Learn R Programming

RcppPlanc (version 2.0.13)

onlineINMF: Perform Integrative Non-negative Matrix Factorization Using Online Learning

Description

Performs integrative non-negative matrix factorization (iNMF) (J.D. Welch, 2019, C. Gao, 2021) using online learning approach to return factorized \(H\), \(W\), and \(V\) matrices.
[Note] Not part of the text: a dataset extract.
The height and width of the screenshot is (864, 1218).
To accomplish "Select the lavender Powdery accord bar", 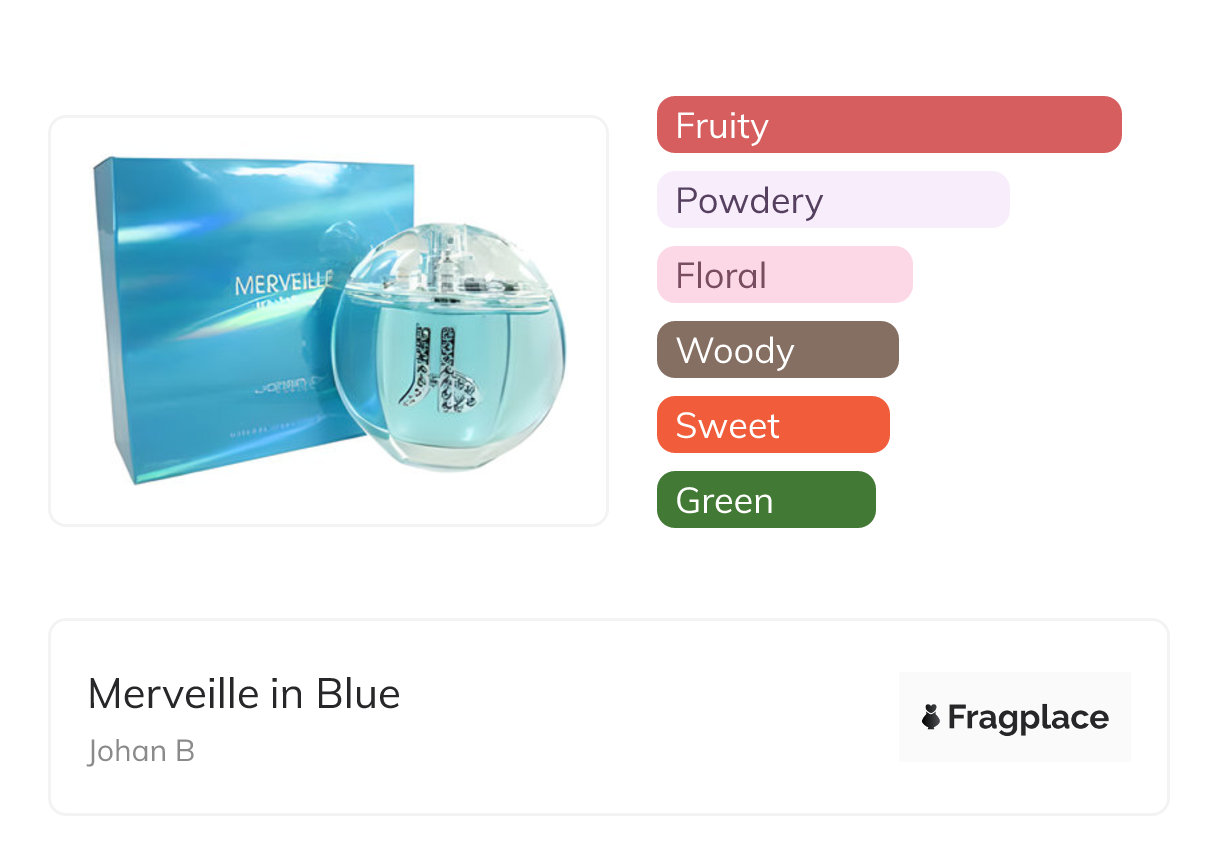I will (x=832, y=200).
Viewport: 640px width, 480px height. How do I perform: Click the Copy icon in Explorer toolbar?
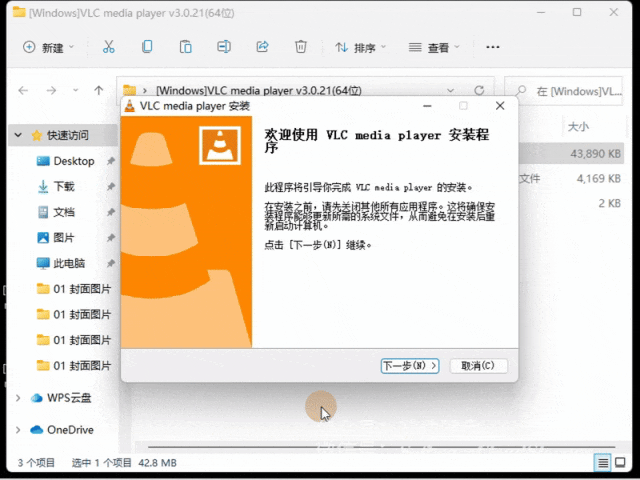pyautogui.click(x=147, y=47)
The objective function is stated as

$$\arg\min_{H\ge0,W\ge0,V\ge0}\sum_{i}^{d}||E_i-(W+V_i)Hi||^2_F+ \lambda\sum_{i}^{d}||V_iH_i||_F^2$$

where \(E_i\) is the input non-negative matrix of the \(i\)'th dataset, \(d\) is the total number of datasets. \(E_i\) is of size \(m \times n_i\) for \(m\) features and \(n_i\) sample points, \(H_i\) is of size \(k \times n_i\), \(V_i\) is of size \(m \times k\), and \(W\) is of size \(m \times k\).
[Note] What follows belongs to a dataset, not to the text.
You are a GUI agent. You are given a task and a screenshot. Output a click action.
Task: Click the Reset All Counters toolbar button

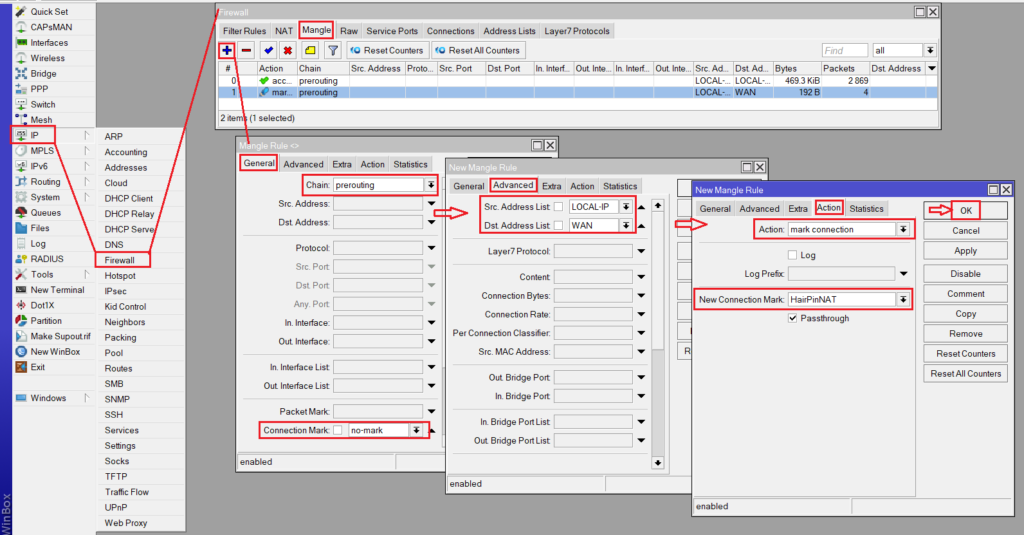click(x=477, y=50)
Different from inmf which optimizes the objective with ANLS approach, onlineINMF optimizes the same objective with online learning strategy, where it updates mini-batches of \(H_i\) solving the NNLS problem, and updates \(V_i\) and \(W\) with HALS multiplicative method.
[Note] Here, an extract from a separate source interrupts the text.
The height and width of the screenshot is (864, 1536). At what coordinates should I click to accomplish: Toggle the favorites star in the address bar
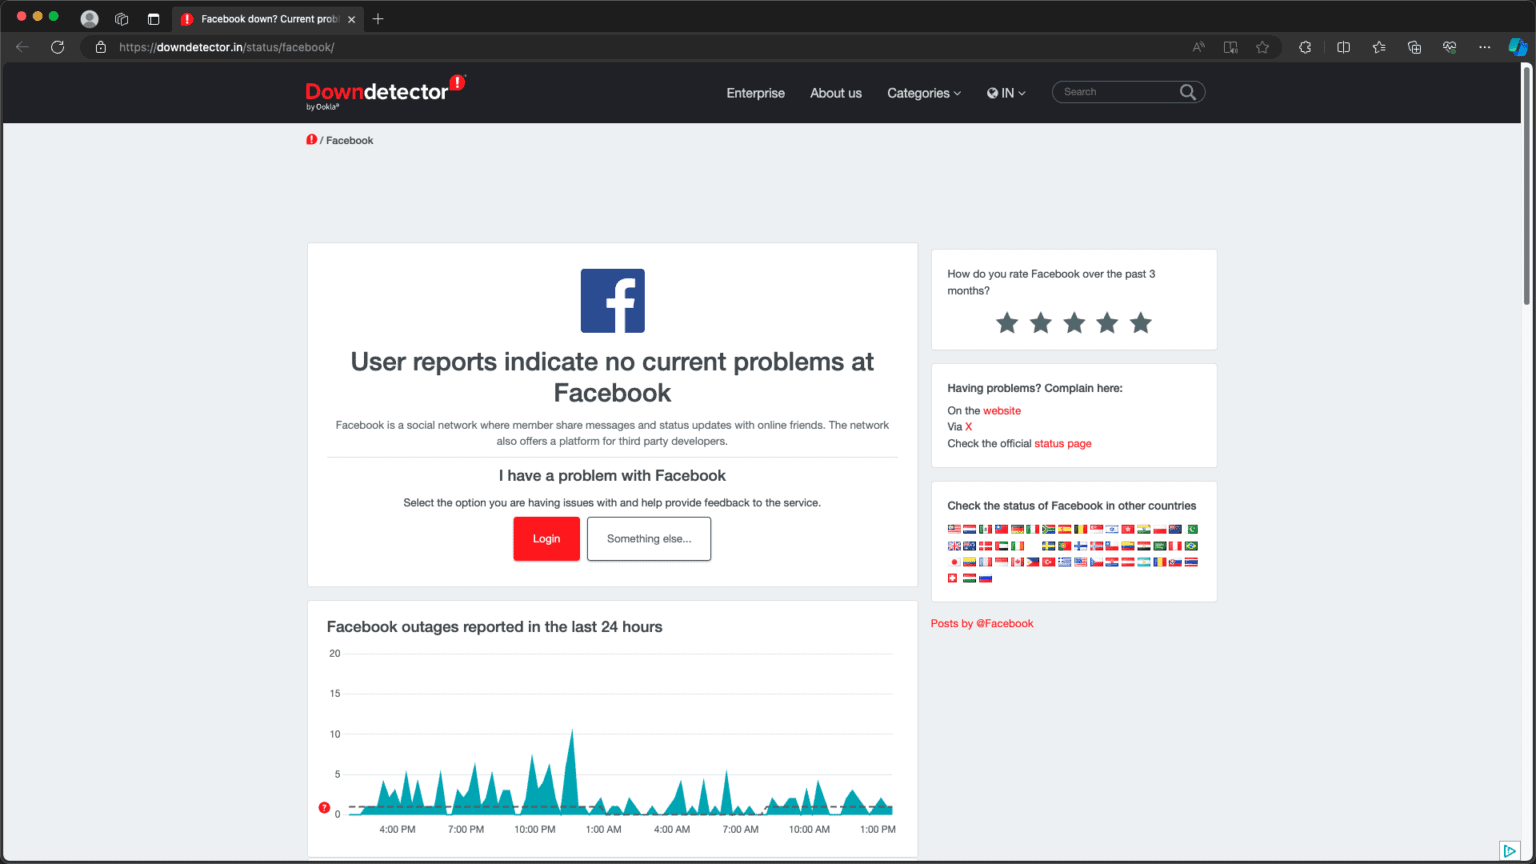(1263, 46)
This function allows online learning in 3 scenarios:

  1. Fully observed datasets;

  2. Iterative refinement using continually arriving datasets;

  3. Projection of new datasets without updating the existing factorization

Usage

onlineINMF(
  objectList,
  newDatasets = NULL,
  project = FALSE,
  k = 20,
  lambda = 5,
  maxEpoch = 5,
  minibatchSize = 5000,
  maxHALSIter = 1,
  permuteChunkSize = 1000,
  nCores = 2,
  Hinit = NULL,
  Vinit = NULL,
  Winit = NULL,
  Ainit = NULL,
  Binit = NULL,
  verbose = FALSE
)

Value

A list of the following elements:

  • H - a list of result \(H_i\) matrices of size \(n_i \times k\)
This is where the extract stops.